Copy out everything in the listing below from the line containing "Find the location of a" down to the end of the listing, word for word. Leave the pictures out.
--- Given information Enclosed Below ---
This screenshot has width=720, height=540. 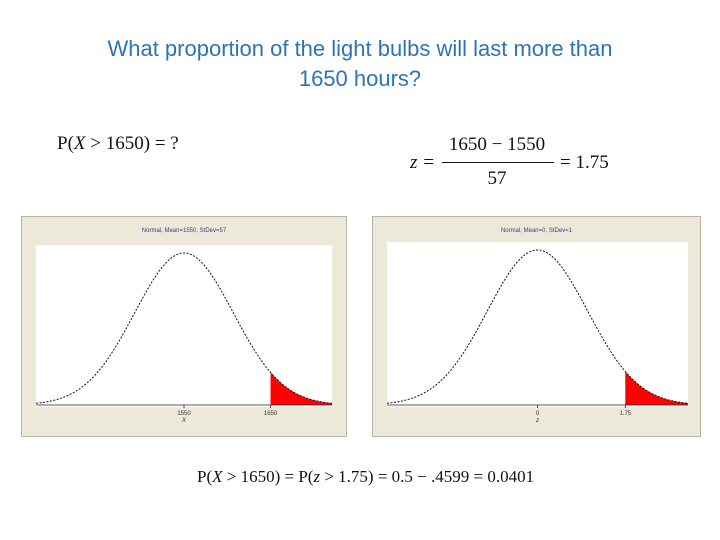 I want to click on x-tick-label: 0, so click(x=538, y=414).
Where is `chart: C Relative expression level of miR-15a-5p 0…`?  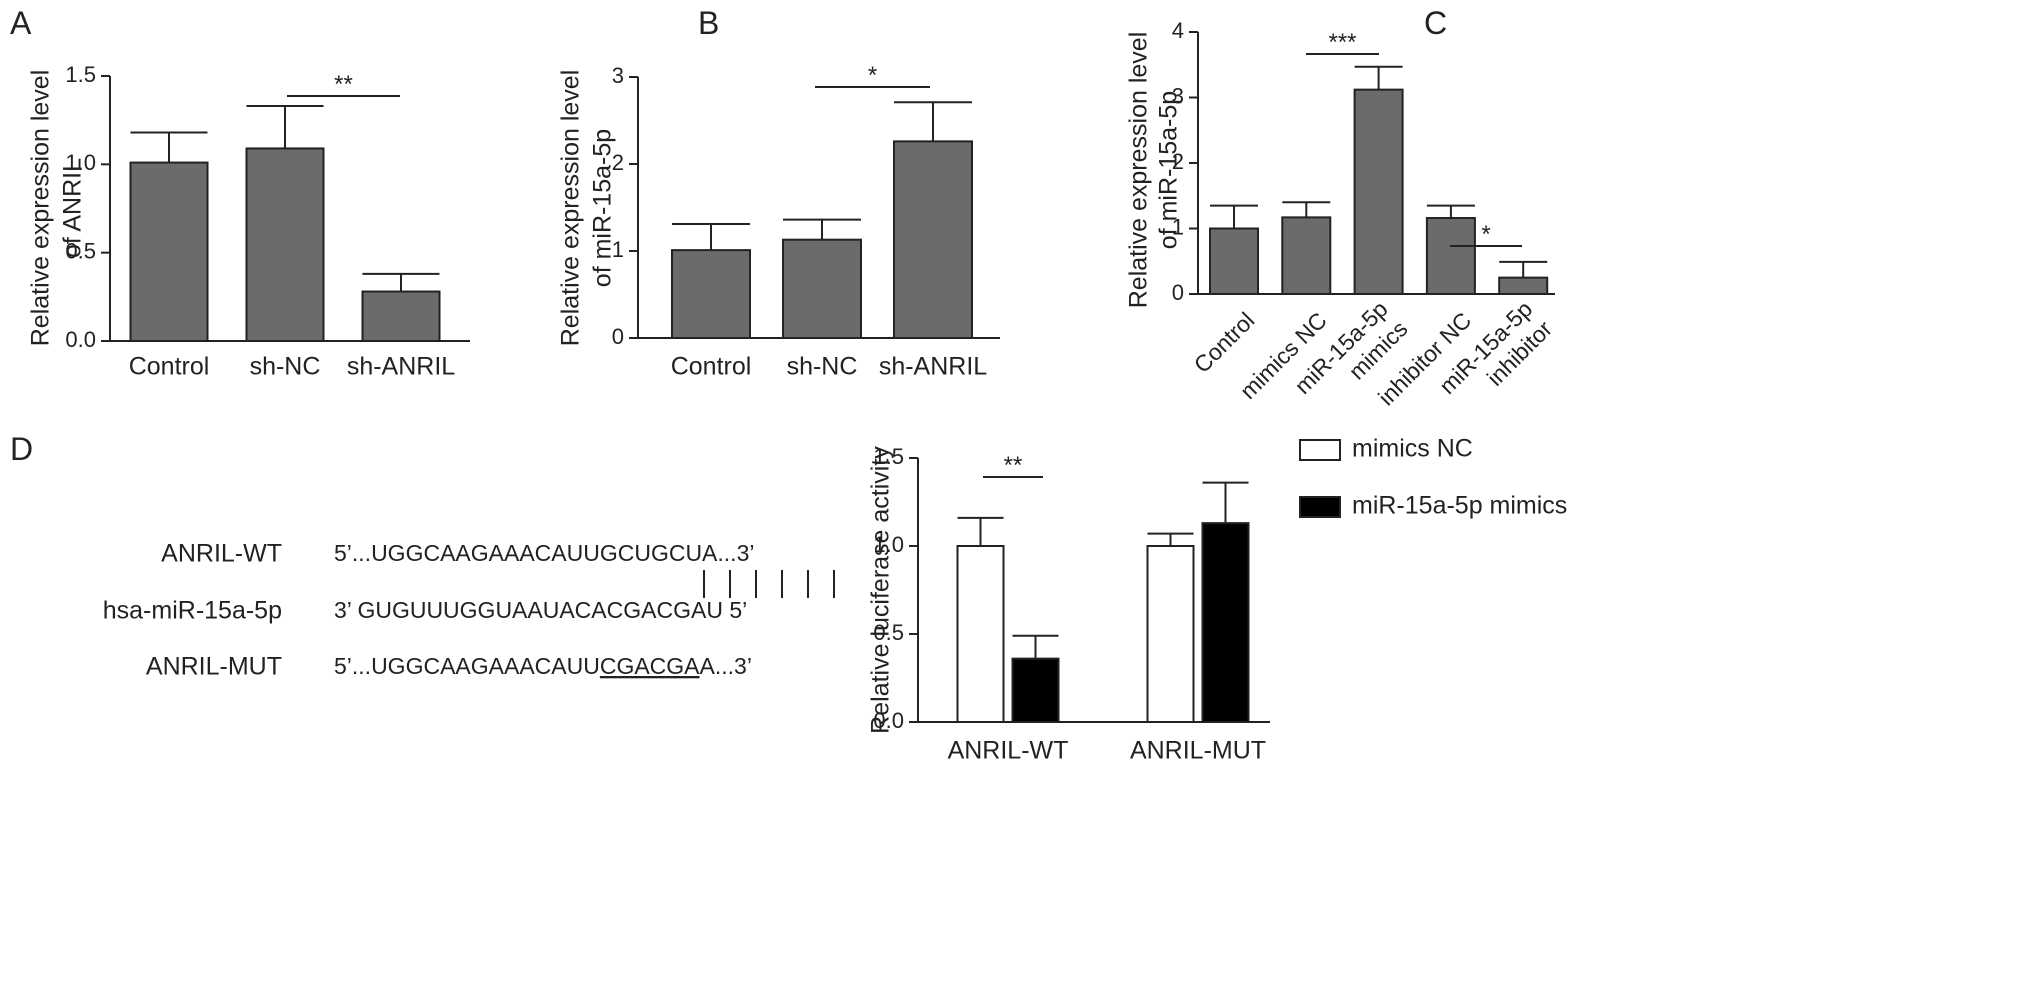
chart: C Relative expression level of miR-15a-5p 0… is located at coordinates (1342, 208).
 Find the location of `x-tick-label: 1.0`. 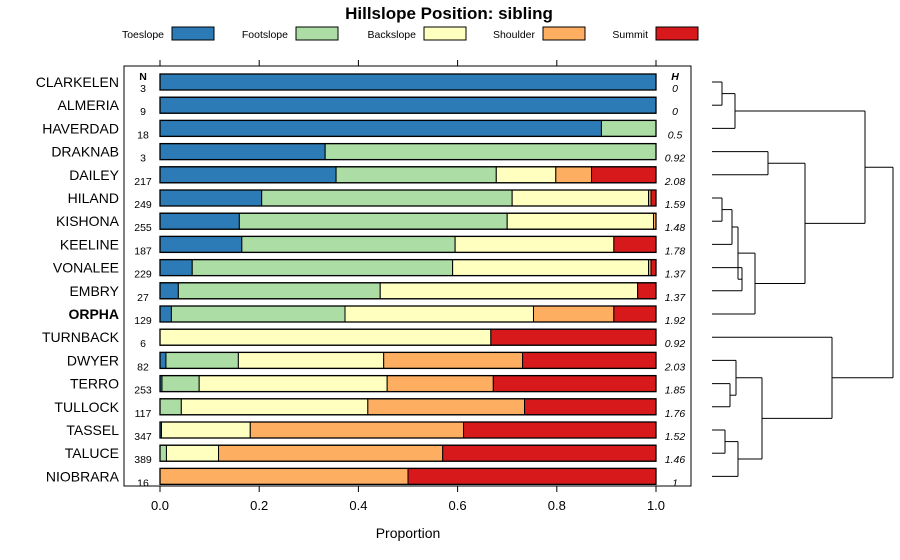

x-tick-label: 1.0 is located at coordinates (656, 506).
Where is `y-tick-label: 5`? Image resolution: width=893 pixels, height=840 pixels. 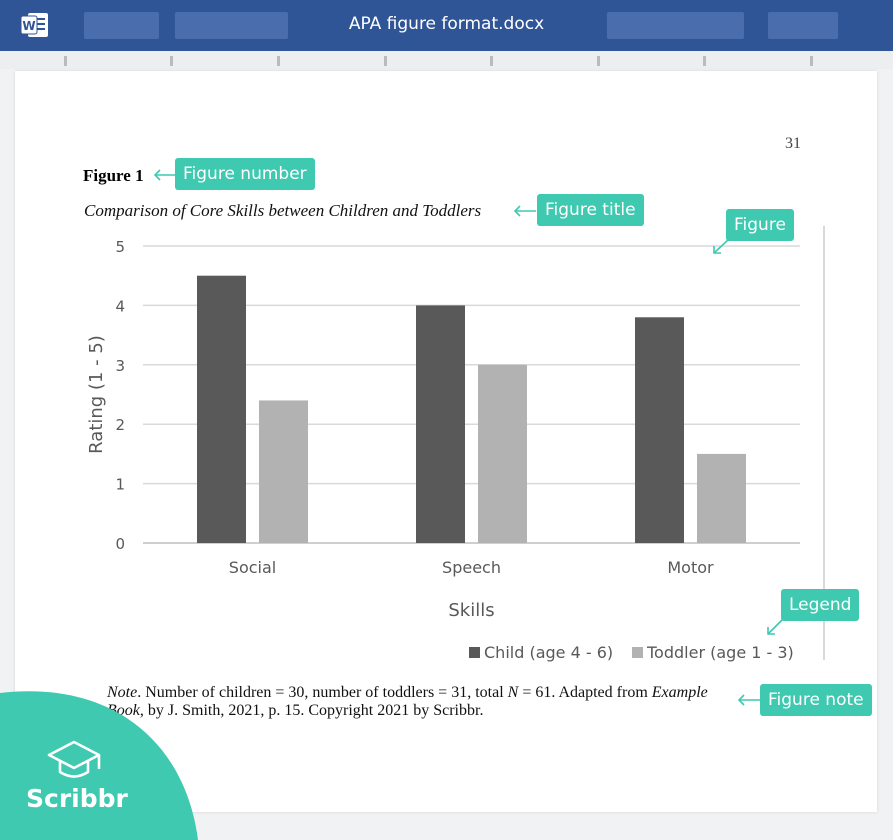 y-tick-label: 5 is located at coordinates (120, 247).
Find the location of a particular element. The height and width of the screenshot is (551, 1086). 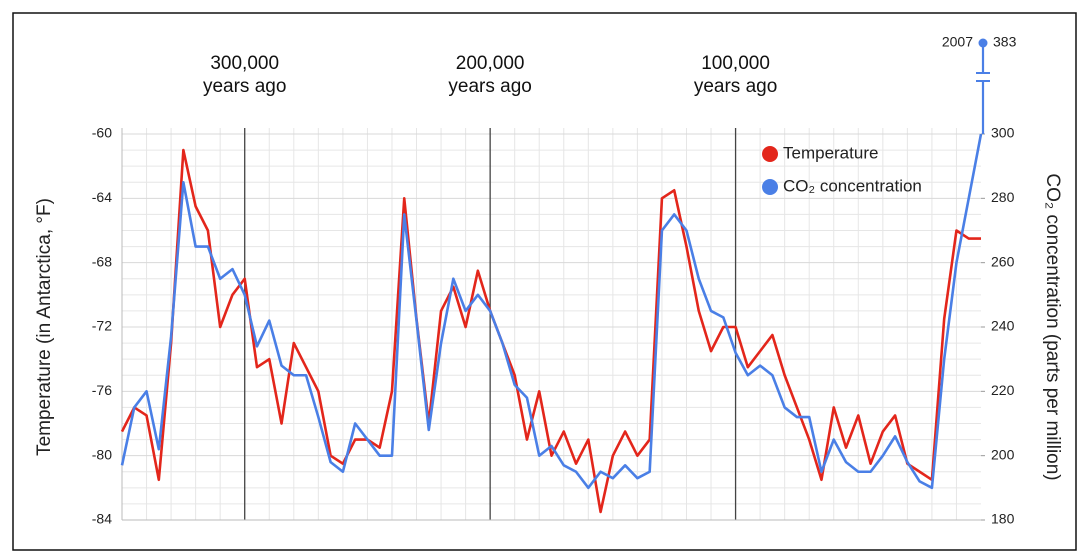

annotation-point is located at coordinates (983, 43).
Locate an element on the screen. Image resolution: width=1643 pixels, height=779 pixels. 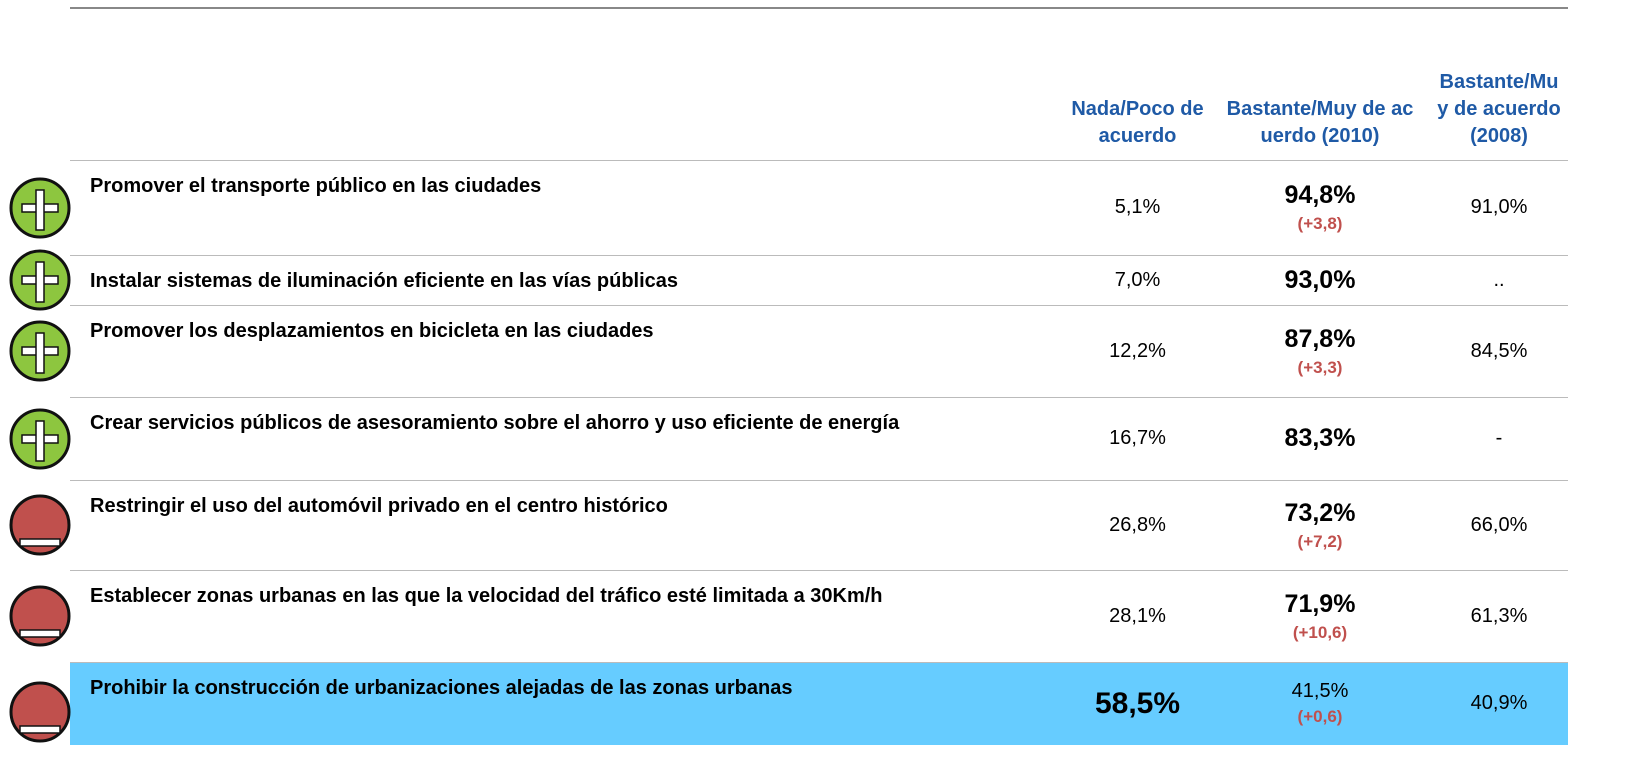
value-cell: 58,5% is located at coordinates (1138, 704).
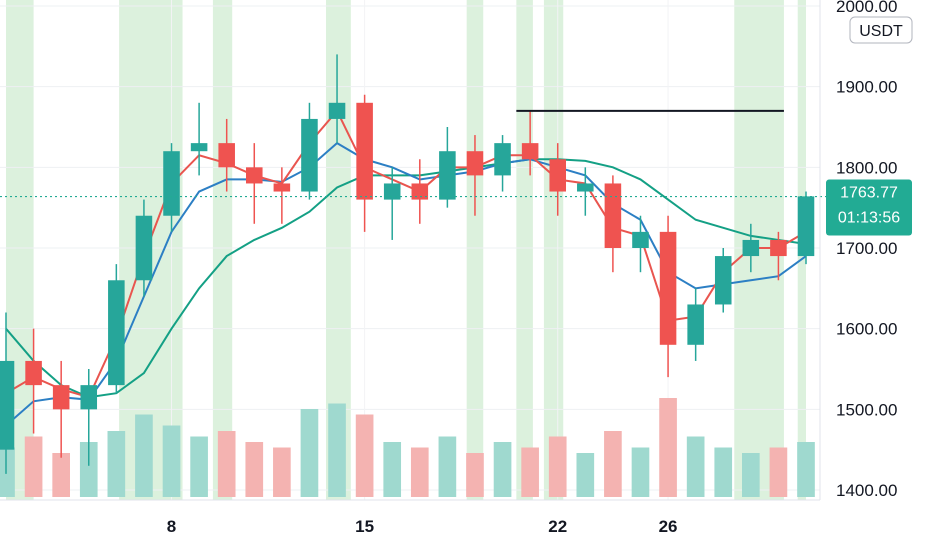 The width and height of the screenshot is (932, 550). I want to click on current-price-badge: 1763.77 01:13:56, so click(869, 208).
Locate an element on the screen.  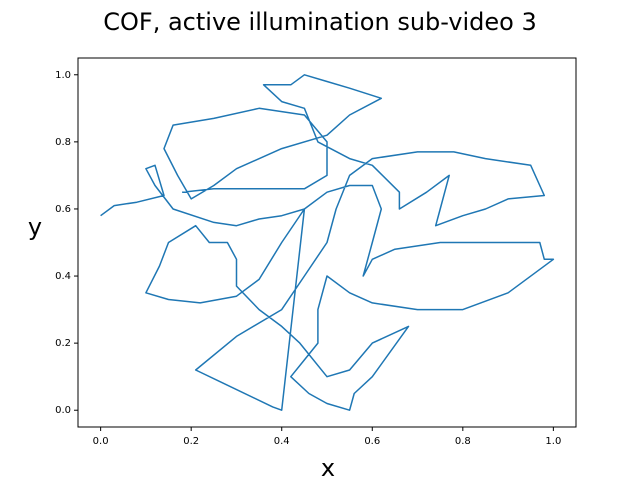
--- End of Enclosed Given information ---
Solution to this problem:
Find the location of a particular element. The height and width of the screenshot is (551, 1086). 

annotation-point is located at coordinates (983, 43).
Locate an element on the screen. Image resolution: width=1643 pixels, height=779 pixels. 
value-cell: 58,5% is located at coordinates (1138, 704).
 The width and height of the screenshot is (932, 550). I want to click on current-price-badge: 1763.77 01:13:56, so click(869, 208).
Locate an element on the screen.  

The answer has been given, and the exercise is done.